The Vocabulario portuguez & latino of Raphael Bluteau, published between 1712 and 1728, in Lisbon, and the Diccionario de Autoridades, published between 1726 and 1739 in Madrid, are a good start to understand the similarities between these uses and the metropolitan Iberian imagination on caste during the early modern period. These two works were repositories of Iberian social knowledge, and, in a certain way, an ending point of two or three centuries of imperial encounters.47

In Diccionario de Autoridades, the search of the words "casta", "casto" and "castizo" is enlightening. "Casta" identifies social groups, meaning the "generation and lineage of well-known parents".48 This positive meaning evokes, of course, the role that "purity of blood" still had in Iberian social imagination. Secondly, "casta" refers to animals, but with the same meaning: "it is also applied to different lineages of horses, bulls and other animals, because they were generated by fathers known for their loyalty, bravery or other circumstance that makes of them distinct and singular".49 In both cases, the word differentiated certain groups of people and animals, elevating them (because of their well-known lineage, generation, genealogy). Physical reproduction and "the origins" are also the meanings associated with its uses in the realm of plants.50

If "casta" meant that, "castizo" was, consequently, the person whose "origins" and "caste" were known, but also "pure".51 This is an important addition, since it associated good origin with "purity of blood", therefore, excluding from the "castizos" mixed-blood people.

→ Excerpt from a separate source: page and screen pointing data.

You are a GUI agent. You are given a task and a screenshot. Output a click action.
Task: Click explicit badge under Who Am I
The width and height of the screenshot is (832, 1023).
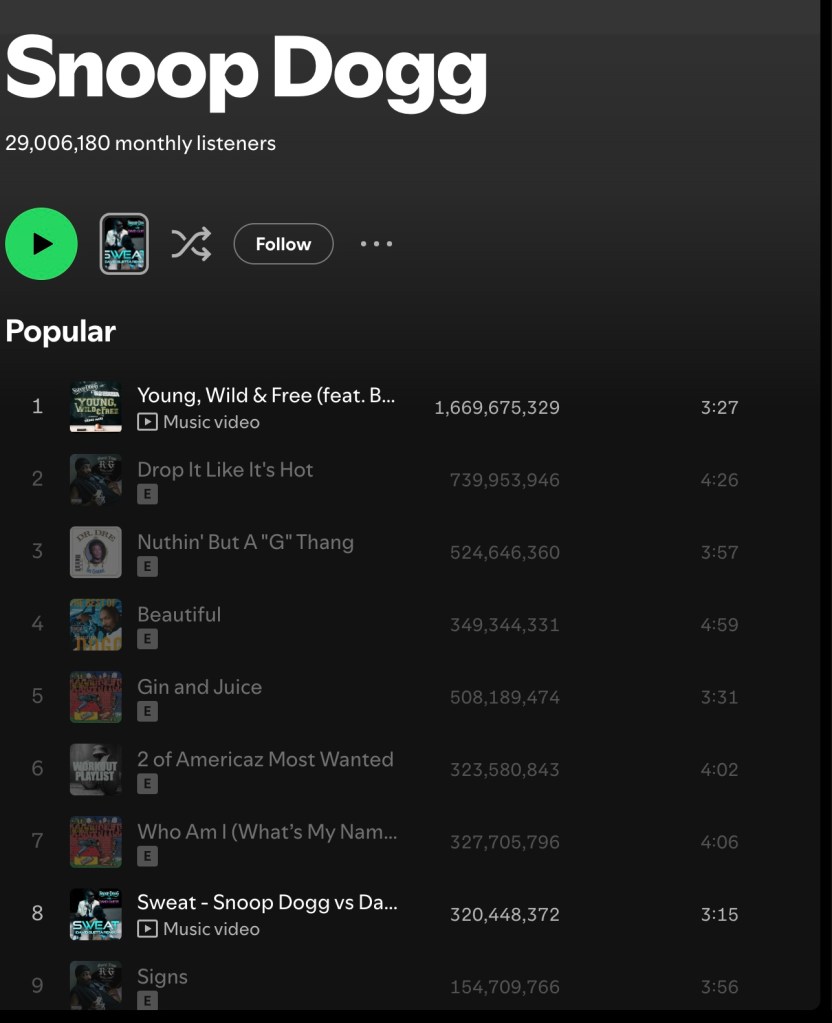(148, 856)
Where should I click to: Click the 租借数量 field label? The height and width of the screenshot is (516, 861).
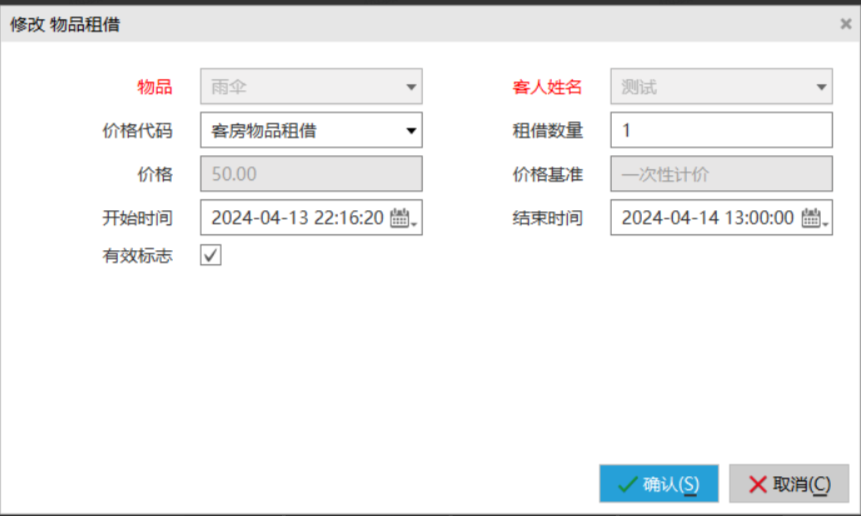(x=547, y=130)
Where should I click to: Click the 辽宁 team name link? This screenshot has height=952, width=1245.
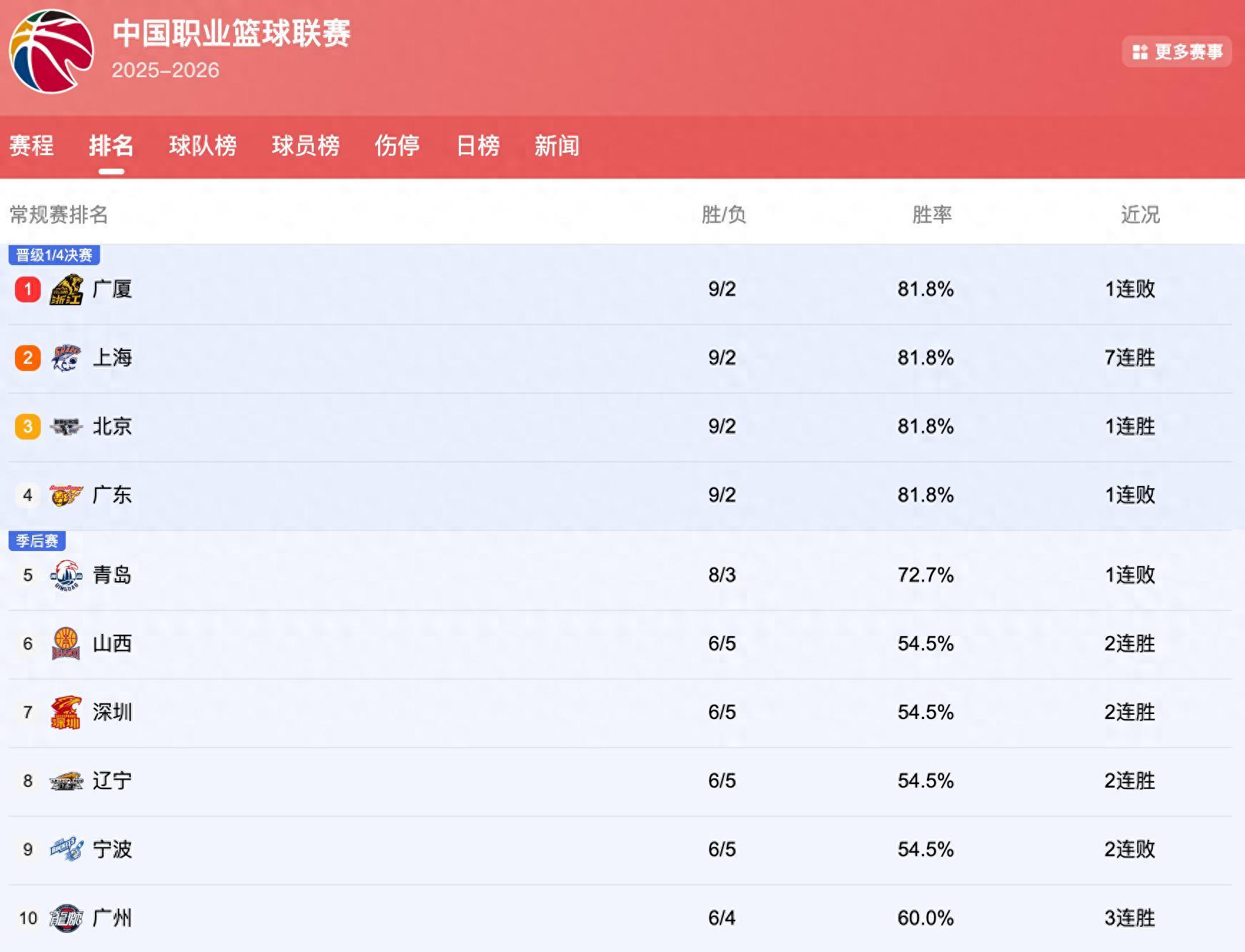click(112, 780)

In the Diccionario, the roots of "casta" and "castizo" were the Latin words stirps, natio, genus, and progenies, even if it is likely that the gothic word "kastan" was underlying them. However, the word "casta" was etymologically close to the Latin word castus (chaste), or castanum (brown and chestnut). This proximity is relevant in the moment of understanding its broader meanings too. In fact, being "casto" meant to be "honest, pure, and virginal", virtues that should be followed both by single and married people. "Castos" were prohibited to have sexual intercourse or sexual thoughts outside the marriage vows. This was a condition of their and their children's "purity". Similarly, the proximity to castanum, simultaneously the fruit (chestnut) and the color (brown), may have helped its attribution to people who had a color closer to brown than the Iberians did. This means that even if they were not directly evoked in the definitions provided by the Diccionario, there were elective affinities between "casta", "castizo","casto", "estirpe", "nacion", "puro", and castanum, castus, stirps, natio, genus, progenies, purus, incorruptus. They all could belong to the same order of discourse.

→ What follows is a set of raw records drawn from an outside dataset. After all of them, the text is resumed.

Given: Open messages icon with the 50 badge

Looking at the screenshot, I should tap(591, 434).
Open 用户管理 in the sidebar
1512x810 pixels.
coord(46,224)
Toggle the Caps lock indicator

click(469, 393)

The definitions provided in Bluteau's Vocabulario are similar. "Casta" refers again to generation and lineage; secondly, to noble people; and thirdly, to family, being associated also to the Latin words genus and stirps. In addition, Bluteau refers the uses of the word in the realms of plants and animals. However, the fact that Bluteau evokes the experience of "casta" among the "gentiles" of India is more relevant. For him, Indians were so "superstitious" and concerned with "difference", "nobility", and "caste", that they did not want any kind of communication and contact with a member of another "caste". The difficult relationship between Indians and Portuguese was, according to Bluteau, a confirmation of this. An Indian considered that communication with a Portuguese would corrupt him. For this reason, after meeting one, he would perform rituals of purification. Bluteau referred the treatise Jadulgatutan (translated by the Portuguese as Pomar das Castas), which circulated in the Indian territories under Portuguese dominion, to explain the existence of four main "castas" in India (the Rajas, the Brahmans, the Chatins and the Balalas), sub-divided into one hundred ninety-six. In Bluteau, who cites seventeenth-century sources, the Manu's theory of varnas had already been translated into a theory of castes where the Rajas were the first and the Brahmans the second (against other narratives, which proposed the inverse ordering). There was still another division of castes: the castes of the right hand, and the ones of the left hand. All of them were inferior to the first four.52

This "Asian" presence in the understanding of the world of "casta" reappears when Bluteau considers the word "castiço". "Castiço" was a son of a Portuguese father and mother, born in India. After this initial definition, the meaning of "castiço" is similar to its meanings in Autoridades. However, Bluteau adds to the "positive meanings" of "castiço", the possibility of "degeneration". Explaining that the word "degenerado" belonged to the same etymological family of gens, and therefore of "generation", Bluteau reminded that "castiço" was "generous", that is to say, the one that had not "degenerated" (in opposition to the mestizo, for example, frequently the result of fornication).53 Then and again, the "castizo" was tendentially "chaste", since he was the product of the moral virtue of "chastity".54

Besides all these variations, there were interesting affinities between the words "casta" and the early-modern uses of "raza" or "raça". When exploring Vocabulario and Diccionario, the results are surprising, indeed. The first definition Bluteau attributes to the word "raça" is no other than "casta". However, he immediately associates "raça" with "bad generation" and "bad lineage". As Bluteau explained, "ter raça" was the same as saying to be of Jewish or Moorish ascent. Similarly, in Diccionario de Autoridades "raza" is also defined as caste or quality of the lineage, which, when applied to humanity, referred to a negative genealogy.55 In this period, "casta" and "raza" could be interchangeable, but the positive meanings of "casta" are probably related with its affinity with the world of "chastity". In contrast, "raza" pointed immediately towards the realm of animals, and to the kind of behavior associated with them. Depending on the concrete uses of the word and the concrete contexts of interpretation, "caste" was somehow between "chaste" and "race", between the purity of blood and the infected one, between the realm of humans and the realm of animals.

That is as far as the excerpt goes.